What was this? Genuine concern? He never thought he'd live to see the day.
"What?" His question came out in a startled chuckle of surprise.
"Now, this…this…this…"
"…Affair?" he supplied, wondering if he'd ever heard Francine splutter before.
"Casual flirtation to you," she said, quietly but venomously. "It could devastate her."
This was intensely uncomfortable. He took refuge in a sardonic expression while he searched for words to say.
"I tried to tell her about it, but she just doesn't know you like I do."
This irritated him. He and Francine hadn't been partnered regularly for years. They had — what was the phrase she'd used? — "played backgammon" once, many years before Amanda. He was not the same man he had been then.
"Oh?" he asked, growing serious.
"No."
"Well, don't bet on it," he said. "There's a lot you can learn about a person, after a long weekend at Pine Top."
This let her know in one sentence that not only did they do things together outside of work, but that things were serious. It also told her that he had told Amanda about himself, and that it had been expressly for the purpose of getting to know Amanda better and letting her get to know him better.

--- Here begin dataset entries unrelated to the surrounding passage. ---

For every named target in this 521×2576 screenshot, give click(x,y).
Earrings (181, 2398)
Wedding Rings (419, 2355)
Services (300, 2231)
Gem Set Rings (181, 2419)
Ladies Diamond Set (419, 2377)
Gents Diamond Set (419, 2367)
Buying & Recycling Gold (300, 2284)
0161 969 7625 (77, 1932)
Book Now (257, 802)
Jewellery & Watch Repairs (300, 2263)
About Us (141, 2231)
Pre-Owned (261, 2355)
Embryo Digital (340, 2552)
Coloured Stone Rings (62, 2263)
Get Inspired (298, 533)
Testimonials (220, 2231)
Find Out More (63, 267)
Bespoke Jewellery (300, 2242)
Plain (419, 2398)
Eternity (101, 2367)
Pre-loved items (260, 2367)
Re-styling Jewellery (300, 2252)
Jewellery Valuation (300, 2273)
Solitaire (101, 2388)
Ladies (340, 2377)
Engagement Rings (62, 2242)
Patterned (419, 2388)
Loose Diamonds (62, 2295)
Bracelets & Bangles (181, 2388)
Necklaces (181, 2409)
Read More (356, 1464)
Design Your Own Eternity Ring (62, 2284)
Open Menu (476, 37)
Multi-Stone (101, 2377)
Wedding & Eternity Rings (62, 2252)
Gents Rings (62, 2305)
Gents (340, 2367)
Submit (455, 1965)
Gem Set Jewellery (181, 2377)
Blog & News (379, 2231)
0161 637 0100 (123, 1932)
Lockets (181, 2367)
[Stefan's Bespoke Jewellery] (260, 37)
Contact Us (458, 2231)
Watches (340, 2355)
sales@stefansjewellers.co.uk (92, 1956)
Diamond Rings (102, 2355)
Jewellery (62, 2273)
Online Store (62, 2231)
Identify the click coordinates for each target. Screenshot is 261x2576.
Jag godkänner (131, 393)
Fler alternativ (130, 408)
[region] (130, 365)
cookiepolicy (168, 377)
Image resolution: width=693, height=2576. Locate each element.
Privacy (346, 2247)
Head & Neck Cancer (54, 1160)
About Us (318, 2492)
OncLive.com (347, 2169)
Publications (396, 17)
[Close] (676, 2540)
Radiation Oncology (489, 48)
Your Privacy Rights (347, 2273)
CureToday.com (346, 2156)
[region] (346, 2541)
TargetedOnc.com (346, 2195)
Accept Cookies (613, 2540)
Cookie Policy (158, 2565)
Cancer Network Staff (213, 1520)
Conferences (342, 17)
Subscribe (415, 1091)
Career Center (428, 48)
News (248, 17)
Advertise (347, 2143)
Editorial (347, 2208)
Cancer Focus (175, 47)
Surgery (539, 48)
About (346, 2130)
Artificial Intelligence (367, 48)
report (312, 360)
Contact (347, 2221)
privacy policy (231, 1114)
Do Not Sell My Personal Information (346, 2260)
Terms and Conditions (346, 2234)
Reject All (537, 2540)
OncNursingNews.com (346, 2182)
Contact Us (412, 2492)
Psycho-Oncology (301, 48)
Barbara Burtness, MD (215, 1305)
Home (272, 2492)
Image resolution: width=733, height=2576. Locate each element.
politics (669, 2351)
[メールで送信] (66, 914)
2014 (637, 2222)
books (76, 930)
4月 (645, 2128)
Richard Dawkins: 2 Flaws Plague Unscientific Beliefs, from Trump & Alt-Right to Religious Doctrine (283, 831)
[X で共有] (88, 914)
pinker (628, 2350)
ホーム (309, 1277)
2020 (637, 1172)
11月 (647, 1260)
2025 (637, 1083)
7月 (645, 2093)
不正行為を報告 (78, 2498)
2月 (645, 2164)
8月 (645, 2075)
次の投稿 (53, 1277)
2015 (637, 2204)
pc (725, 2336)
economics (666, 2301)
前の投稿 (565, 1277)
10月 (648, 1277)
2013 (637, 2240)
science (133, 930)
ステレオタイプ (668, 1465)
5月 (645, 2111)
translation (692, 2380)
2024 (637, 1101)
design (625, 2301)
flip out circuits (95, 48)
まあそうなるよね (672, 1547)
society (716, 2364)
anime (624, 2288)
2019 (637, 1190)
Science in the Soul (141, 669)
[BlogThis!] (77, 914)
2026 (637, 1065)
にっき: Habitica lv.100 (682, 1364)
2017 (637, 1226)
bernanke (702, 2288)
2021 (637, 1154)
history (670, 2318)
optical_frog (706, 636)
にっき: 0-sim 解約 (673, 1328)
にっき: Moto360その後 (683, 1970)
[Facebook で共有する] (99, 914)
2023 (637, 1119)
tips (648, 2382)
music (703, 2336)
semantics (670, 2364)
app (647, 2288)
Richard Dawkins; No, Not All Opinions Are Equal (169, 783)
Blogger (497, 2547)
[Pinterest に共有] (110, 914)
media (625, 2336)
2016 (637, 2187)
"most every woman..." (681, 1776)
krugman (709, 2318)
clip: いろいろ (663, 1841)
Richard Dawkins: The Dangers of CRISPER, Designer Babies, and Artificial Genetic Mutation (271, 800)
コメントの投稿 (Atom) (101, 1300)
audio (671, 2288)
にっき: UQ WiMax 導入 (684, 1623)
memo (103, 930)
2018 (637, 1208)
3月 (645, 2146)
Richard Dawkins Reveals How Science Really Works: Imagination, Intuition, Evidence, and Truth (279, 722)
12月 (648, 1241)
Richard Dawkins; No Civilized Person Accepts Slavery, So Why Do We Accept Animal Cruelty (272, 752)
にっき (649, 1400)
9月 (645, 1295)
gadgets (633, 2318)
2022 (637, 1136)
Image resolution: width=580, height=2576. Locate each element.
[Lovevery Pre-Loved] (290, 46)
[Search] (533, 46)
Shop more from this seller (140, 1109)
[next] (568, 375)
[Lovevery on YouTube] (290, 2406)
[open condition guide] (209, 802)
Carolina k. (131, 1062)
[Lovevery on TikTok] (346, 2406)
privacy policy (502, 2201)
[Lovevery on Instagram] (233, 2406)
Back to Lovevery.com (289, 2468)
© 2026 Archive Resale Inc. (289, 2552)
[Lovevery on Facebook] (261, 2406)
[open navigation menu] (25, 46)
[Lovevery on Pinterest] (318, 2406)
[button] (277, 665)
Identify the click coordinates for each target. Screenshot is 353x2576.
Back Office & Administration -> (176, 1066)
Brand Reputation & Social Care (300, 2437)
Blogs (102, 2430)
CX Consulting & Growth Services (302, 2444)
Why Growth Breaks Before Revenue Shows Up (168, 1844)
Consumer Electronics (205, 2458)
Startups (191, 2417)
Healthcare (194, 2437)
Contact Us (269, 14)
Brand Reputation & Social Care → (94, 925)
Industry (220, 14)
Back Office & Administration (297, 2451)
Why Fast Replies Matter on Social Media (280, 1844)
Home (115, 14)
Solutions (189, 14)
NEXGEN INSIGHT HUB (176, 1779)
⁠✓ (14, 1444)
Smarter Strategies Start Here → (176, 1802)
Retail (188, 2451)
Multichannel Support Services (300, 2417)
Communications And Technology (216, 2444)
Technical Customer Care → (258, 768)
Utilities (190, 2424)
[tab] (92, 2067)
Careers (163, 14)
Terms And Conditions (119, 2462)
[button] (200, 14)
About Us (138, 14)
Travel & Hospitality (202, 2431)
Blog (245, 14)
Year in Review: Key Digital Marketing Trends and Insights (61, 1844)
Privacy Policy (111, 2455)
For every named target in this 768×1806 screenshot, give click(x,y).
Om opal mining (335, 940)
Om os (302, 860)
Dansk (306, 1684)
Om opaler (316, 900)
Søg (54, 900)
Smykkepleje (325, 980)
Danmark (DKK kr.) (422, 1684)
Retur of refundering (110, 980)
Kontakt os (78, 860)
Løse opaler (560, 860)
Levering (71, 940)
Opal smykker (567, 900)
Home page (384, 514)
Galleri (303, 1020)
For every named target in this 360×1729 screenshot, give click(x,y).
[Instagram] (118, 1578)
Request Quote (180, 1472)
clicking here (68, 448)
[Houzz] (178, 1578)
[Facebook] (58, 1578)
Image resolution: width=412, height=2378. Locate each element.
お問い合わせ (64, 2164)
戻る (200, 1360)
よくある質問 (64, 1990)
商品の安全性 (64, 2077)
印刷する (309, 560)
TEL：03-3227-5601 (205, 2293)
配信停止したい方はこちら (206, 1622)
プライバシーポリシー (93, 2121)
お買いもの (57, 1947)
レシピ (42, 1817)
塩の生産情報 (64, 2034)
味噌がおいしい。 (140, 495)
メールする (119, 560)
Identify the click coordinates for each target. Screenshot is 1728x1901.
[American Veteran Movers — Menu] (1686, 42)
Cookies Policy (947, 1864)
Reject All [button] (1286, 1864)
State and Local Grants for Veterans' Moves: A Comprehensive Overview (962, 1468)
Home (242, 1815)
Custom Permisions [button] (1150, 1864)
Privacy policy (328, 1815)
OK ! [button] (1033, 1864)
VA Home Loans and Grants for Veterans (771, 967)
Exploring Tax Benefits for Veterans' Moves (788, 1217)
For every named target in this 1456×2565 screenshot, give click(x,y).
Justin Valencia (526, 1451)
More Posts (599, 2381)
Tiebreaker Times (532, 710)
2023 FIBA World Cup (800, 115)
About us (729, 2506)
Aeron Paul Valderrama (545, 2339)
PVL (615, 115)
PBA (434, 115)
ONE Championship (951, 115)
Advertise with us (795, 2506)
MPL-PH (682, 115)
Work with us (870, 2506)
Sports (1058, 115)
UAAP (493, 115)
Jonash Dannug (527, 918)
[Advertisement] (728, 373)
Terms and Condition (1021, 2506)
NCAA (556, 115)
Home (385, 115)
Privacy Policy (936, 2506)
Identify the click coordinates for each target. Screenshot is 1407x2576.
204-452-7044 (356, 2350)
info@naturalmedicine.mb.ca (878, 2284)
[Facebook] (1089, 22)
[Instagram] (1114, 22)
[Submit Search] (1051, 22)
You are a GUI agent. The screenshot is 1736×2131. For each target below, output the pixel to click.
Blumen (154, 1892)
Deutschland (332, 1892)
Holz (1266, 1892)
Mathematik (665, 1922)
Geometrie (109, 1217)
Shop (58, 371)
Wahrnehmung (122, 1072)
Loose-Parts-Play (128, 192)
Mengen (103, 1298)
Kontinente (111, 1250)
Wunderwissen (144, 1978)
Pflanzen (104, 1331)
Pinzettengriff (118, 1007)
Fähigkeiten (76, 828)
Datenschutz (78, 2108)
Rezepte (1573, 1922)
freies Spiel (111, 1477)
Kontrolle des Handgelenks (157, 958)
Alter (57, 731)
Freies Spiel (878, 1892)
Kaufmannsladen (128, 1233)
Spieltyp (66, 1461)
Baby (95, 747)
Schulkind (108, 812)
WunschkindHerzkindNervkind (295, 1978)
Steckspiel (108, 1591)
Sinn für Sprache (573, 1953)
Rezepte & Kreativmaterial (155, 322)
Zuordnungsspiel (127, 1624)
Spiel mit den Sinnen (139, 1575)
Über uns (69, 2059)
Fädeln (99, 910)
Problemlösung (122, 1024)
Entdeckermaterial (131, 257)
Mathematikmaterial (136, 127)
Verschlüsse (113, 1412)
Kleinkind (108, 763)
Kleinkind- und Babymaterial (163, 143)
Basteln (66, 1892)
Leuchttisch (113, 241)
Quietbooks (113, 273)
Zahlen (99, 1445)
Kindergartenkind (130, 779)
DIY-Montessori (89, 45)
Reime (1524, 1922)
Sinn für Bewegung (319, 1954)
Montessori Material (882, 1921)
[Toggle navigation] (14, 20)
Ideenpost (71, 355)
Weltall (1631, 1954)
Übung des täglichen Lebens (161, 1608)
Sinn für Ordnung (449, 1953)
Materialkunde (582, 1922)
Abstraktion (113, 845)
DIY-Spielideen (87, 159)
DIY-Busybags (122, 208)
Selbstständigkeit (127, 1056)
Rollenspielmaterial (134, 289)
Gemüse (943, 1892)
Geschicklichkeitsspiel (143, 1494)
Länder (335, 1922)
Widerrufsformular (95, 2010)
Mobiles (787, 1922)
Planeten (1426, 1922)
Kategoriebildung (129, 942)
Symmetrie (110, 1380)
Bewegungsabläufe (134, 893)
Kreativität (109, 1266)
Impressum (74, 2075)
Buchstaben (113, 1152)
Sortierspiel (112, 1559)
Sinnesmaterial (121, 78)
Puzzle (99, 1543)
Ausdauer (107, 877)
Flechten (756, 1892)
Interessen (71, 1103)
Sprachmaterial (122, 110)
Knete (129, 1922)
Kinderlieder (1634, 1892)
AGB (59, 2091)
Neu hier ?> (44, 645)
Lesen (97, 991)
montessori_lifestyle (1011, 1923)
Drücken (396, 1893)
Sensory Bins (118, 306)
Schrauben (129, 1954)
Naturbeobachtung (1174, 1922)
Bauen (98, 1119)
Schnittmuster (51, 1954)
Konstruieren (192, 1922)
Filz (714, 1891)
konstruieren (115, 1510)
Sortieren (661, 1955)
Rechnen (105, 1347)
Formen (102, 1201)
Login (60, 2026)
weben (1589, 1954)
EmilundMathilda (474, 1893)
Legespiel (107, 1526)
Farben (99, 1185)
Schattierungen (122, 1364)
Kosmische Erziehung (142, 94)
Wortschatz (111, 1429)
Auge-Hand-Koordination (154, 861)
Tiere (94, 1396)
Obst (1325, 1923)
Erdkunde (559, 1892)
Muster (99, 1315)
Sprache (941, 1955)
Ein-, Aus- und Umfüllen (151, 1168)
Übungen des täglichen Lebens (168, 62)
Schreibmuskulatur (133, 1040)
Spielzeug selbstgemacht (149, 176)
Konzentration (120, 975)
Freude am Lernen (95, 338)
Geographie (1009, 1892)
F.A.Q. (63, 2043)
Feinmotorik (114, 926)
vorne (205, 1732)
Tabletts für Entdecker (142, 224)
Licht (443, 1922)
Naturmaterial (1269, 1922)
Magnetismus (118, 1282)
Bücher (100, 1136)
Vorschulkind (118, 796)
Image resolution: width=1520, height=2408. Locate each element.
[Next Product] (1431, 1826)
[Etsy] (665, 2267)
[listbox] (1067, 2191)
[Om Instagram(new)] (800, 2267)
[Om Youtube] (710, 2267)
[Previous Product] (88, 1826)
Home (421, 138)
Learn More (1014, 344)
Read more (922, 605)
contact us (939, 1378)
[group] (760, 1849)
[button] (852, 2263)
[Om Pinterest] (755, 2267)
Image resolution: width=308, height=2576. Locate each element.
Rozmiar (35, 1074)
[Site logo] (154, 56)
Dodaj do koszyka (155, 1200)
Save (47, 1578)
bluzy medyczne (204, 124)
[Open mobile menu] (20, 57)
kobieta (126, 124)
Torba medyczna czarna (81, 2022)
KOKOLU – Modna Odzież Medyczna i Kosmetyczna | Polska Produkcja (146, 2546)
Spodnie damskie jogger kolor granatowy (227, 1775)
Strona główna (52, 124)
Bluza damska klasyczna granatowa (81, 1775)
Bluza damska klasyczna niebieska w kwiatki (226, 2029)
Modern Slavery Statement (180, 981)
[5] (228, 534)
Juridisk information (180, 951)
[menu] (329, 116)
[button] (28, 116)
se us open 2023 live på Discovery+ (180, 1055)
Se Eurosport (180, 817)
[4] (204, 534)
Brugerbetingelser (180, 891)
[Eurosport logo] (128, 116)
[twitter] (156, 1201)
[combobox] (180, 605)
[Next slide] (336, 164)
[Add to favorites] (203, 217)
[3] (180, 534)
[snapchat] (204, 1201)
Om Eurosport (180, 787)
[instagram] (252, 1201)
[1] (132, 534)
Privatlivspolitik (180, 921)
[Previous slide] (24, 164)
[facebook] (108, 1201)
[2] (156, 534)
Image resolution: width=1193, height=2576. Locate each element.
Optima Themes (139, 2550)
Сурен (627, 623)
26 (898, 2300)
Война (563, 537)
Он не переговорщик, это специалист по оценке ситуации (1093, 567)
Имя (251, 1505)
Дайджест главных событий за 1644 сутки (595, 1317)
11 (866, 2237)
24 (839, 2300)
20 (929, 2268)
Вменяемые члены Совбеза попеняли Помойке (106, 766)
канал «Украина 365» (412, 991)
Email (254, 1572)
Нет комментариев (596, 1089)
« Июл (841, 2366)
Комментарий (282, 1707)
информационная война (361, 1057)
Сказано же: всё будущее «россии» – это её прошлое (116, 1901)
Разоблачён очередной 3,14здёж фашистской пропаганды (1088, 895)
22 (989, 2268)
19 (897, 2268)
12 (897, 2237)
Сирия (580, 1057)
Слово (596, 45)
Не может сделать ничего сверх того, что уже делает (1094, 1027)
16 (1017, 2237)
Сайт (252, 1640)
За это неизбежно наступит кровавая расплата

He took a step forward, and this time she let him pass.
He turned at the elevator door, and added the coup de grâce, Francine-style: give a nosey person too much information too fast and they'll never ask again.
"Especially if the skiing is lousy," he said with a wink.
He could speak her language well after knowing her for seven years. So he had, gambling that while she wouldn't repeat this conversation to a single soul, she would do a little digging on his reservation at Pine Top. It might do a little well-timed damage to his playboy reputation that they had had a set of separate bedrooms. It wouldn't hurt Amanda's reputation at all, though Francine would still put pressure on her to break the relationship off before it went any farther.
He felt a little bad for playing her like a fiddle, but it did pay to have a solid understanding of Francine Desmond.